Freedom guarantees bad ideas will be challenged - Businesslive

Dec 05, 2021
5 December 2021 - I began my first column of the year with a brief extract from a book, Steven Pinker’s Enlightenment Now, which for me defines an essential mental hurdle on the path to thinking about political and social change. “We will never have a perfect world,” Pinker observes, “and it would be dangerous to seek one.”

Michael Morris

I began my first column of the year with a brief extract from a book, Steven Pinker’s Enlightenment Now, which for me defines an essential mental hurdle on the path to thinking about political and social change. “We will never have a perfect world,” Pinker observes, “and it would be dangerous to seek one.”

Given how much is said to (and, doubtless, often does) ride on confronting and reversing imperfections — racism, inequality, state abuse, environmental degradation, tyrannical fundamentalism, corporate greed, corruption, erosion of the rule of law, to mention just some of the more prominent themes of popular argument about policy-making — Pinker’s insight may seem dispiriting to the more ardent devotees of one or another course of corrective action.

Yet he goes on to argue that if perfectibility is off the table there is the entirely credible and rewarding objective of “human flourishing” — and that there is “no limit to the betterments we can attain if we continue to apply knowledge to enhance” it.

Armed with “the power of reason and the urge to persist”, success is ours if we subscribe to “the convictions that life is better than death, health is better than sickness, abundance is better than want, freedom is better than coercion, happiness is better than suffering, and knowledge is better than superstition and ignorance”.

It sounds so simple that you can’t help thinking there must be a catch, and of course there is one. No-one anywhere would disagree that life is better than death, health is better than sickness, abundance is better than want, happiness is better than suffering, and knowledge is better than superstition and ignorance.

 

But if in their own daily lives most people would insist that “freedom is better than coercion”, too many are willing to endorse the very reverse if it means their own ideas about how society ought to think and behave have a better chance.
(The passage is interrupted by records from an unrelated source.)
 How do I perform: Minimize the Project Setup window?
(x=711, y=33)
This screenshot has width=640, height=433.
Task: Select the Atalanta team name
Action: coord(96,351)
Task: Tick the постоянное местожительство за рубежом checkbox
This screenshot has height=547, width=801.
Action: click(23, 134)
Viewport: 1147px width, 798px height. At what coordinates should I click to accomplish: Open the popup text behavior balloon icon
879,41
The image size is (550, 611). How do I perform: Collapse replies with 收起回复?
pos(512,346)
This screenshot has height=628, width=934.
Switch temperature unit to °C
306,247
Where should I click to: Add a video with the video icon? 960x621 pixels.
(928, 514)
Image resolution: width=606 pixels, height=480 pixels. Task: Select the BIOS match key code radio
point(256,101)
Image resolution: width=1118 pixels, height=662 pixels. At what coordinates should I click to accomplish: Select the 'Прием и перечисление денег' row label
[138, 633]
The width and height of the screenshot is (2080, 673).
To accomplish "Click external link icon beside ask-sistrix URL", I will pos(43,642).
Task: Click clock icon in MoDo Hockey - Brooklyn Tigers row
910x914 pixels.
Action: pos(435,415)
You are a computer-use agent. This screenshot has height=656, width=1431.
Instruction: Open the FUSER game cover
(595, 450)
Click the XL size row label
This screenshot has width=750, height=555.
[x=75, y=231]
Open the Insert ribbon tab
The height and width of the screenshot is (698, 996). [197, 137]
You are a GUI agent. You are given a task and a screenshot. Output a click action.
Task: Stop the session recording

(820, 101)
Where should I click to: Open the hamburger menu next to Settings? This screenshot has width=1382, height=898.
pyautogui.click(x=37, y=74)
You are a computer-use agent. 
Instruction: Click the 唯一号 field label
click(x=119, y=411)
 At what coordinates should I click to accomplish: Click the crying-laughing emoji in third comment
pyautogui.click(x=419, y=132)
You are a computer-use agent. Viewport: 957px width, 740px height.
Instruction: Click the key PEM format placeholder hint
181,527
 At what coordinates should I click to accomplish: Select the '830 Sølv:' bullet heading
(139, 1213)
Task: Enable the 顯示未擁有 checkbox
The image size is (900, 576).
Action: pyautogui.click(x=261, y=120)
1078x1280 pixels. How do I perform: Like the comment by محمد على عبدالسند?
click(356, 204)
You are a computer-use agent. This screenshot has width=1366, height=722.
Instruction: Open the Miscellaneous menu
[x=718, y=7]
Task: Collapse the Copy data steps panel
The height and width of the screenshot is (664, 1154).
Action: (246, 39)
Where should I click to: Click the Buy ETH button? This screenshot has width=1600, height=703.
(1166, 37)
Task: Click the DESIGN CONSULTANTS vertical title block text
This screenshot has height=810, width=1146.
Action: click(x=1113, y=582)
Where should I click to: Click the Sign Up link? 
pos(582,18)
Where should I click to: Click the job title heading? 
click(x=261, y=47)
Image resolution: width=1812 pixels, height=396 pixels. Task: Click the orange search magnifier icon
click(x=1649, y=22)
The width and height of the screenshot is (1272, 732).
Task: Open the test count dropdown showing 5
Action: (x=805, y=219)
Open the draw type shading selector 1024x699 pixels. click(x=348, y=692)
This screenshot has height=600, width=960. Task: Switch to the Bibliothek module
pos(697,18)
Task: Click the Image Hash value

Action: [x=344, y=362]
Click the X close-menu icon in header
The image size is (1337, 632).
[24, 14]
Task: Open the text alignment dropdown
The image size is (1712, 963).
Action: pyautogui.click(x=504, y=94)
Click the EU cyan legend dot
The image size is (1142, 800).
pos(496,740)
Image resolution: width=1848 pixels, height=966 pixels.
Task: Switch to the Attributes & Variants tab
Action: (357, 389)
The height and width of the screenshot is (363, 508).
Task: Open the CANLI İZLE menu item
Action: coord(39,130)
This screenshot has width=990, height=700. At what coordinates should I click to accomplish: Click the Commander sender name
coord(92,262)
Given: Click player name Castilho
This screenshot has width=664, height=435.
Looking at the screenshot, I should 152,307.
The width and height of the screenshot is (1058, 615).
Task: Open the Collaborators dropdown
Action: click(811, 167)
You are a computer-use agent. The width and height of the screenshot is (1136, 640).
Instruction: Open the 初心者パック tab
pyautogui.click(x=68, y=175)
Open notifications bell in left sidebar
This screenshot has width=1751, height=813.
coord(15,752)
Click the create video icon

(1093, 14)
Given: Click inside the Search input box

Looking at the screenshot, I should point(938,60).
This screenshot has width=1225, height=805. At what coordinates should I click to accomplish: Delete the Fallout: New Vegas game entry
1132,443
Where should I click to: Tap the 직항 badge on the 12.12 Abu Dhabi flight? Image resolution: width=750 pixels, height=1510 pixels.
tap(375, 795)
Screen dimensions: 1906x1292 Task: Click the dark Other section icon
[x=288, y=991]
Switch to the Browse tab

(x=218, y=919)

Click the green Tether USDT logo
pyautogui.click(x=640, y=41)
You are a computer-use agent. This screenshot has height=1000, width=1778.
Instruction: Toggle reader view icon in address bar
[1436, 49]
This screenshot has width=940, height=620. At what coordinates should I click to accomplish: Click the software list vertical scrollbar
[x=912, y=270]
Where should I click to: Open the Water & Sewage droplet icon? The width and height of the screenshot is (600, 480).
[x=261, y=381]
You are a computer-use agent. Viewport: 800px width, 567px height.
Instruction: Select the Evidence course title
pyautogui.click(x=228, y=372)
As freedom doesn’t guarantee that the best ideas always prevail, it is always necessarily a risk — but it does guarantee that bad ideas will always be challenged, and so it is always the best counter to poor choices.

But it does mean people have to recognise how easily their own sense of “freedom” can be contaminated by ideological fixity, or by flippancy (disregard, for instance, for the idea that knowledge is better than superstition and ignorance).

Some years ago, an interviewee told me that he thought “South Africans expect far too little of their freedom”. “For most people,” he went on, “freedom is being able to eat ice cream for breakfast ... and that’s not ... smart behaviour. Freedom demands responsibility and vigilance.”

The mere idea that having a democratic government would lead SA to the promised land was “preposterous”, and the “great mistake” at our dawn of democracy “was the idea of outsourcing our responsibility and freedom to the government”.

He added: “I have absolutely no faith in groups of South Africans, but I have enormous faith in individuals, their depth and sophistication. What I think we have lost in the storm is our sense of individuality, and that’s what we have to rediscover.” Vigilant individuals, he said, “are the checks and balances”.

Some readers may be surprised to know that the interviewee here was filmmaker, author and journalist Richard Poplak. It is a reminder to avoid the trap of judging ideas by their authors’ supposed location on the ideological spectrum, and to recognise that freedom is ill-served by the complacent unanimity of the like-minded.

Morris is head of media at the SA Institute of Race Relations.